Adventure Cycling Association Forum

Bicycle Travel => Gear Talk => Topic started by: jwrushman on June 23, 2020, 02:09:00 pm

 
Title: Touring capable road bike
Post by: jwrushman on June 23, 2020, 02:09:00 pm
Just starting research on a new bicycle for my wife and would like recommendations and suggestions of considerations when buying. 

My wife is now 70 and has had road bikes rather than touring bikes.  Her last one has to be, I'm guessing, over 25 years old.  It is a Cannondale SR400.  She's no longer doing triathlons and would like a sporty bike that's capable of being used for touring.  I did the Northern Tier last year, but I suspect future tours for the two of us will be shorter - 7 to 10 days timeframe.  She's done weekends in New England with me, but is willing to try something longer.

My thoughts.  I have a Surly Disc Trucker that I love, but it's heavy, not sporty.  I think her Cannondale is in the 22 lb range.  I don't think she'd like a steel frame bike, so I'm thinking an aluminum frame bike suitable for touring.  That is, with lower gears and capable of carrying panniers.   The Cannondale has downtube shifters.  Will likely change to brifters with indexed shifting.  The Cannondale has rim brakes.  Will want to change to disc brakes, probably mechanical.  Will need a wide range of gears.  The Cannondale has a 42/52 chainring and 12-32 cassette.  Her lowest gear is 34 gear inches.  Would like something closer to 20.  Budget <= $2k. 

Thoughts?
Title: Re: Touring capable road bike
Post by: driftlessregion on June 23, 2020, 02:49:50 pm
What's the objection to steel? Trek 520 disc for roughly $1680 is steel but  you can't beat it. Review in Adventure Cyclist is dated in that Trek replaced bar end shifters a couple of years ago with STI. https://www.adventurecycling.org/blog/road-test-trek-520/
Title: Re: Touring capable road bike
Post by: Pat Lamb on June 23, 2020, 03:12:29 pm
First a couple questions.  What kind of touring are you and your wife planning to do?  There's a big difference between B&B tours (load is rain gear and a couple sets of clothes), supported tours (rain gear and sunscreen), and fully loaded touring (cooking and camping gear).  Next, what kind of terrain are you going to ride?  Towpath, rail-trail, or Florida may give you much wider gearing latitude than Appalachian hill climbs.

WRITTEN TASK 1:
In the forum thread, what brand and model is the wife's current road bike?
The forum thread and the records have no connection to each other.

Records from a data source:
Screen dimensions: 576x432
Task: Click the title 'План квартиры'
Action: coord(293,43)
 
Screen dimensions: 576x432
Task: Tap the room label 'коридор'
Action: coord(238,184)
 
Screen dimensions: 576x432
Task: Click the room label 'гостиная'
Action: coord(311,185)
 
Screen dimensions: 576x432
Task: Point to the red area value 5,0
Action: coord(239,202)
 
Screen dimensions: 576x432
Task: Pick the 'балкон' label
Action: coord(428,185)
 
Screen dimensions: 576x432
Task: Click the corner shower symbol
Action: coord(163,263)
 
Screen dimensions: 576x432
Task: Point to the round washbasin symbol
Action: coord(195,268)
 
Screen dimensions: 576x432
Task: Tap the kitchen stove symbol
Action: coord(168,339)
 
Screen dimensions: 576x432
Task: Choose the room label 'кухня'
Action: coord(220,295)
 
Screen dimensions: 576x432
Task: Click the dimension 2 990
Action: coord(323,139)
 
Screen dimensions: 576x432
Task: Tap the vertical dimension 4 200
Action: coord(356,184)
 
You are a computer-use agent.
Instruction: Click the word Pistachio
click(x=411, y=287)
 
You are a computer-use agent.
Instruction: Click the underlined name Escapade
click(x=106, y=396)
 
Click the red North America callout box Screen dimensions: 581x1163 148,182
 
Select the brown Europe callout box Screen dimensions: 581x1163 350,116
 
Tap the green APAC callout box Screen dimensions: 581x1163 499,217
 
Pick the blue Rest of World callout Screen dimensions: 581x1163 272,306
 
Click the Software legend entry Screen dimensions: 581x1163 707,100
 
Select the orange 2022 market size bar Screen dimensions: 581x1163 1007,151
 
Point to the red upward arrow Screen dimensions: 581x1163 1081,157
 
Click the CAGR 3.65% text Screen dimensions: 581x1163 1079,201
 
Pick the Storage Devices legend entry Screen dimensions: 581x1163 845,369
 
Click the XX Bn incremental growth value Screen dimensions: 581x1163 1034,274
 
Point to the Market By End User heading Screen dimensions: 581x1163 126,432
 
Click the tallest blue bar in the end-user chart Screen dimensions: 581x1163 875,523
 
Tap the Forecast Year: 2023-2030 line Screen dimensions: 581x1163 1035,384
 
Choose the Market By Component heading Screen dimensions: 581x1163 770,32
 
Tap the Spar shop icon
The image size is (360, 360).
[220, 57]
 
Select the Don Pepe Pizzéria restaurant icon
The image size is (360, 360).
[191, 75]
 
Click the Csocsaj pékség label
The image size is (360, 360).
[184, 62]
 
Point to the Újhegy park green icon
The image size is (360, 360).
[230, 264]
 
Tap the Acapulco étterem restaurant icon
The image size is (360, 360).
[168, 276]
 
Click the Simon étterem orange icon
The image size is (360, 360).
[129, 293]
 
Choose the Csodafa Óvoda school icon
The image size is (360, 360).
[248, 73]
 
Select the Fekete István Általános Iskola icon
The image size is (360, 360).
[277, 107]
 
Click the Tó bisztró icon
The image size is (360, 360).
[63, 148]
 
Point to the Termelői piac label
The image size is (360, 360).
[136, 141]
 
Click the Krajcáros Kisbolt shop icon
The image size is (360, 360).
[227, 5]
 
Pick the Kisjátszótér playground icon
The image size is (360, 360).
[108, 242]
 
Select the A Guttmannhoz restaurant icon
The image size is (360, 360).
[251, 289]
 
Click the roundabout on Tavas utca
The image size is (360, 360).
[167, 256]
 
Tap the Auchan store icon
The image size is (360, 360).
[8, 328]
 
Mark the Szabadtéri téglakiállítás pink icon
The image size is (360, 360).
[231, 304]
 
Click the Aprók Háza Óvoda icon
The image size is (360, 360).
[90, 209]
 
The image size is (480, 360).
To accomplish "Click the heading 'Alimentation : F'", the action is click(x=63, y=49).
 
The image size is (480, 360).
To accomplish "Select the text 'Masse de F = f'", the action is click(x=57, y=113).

WRITTEN TASK 2:
Collect every line of the records that contains the word "green".

EXERCISE RESPONSE 1:
A Cannondale SR400.

EXERCISE RESPONSE 2:
Tap the green APAC callout box Screen dimensions: 581x1163 499,217
Point to the Újhegy park green icon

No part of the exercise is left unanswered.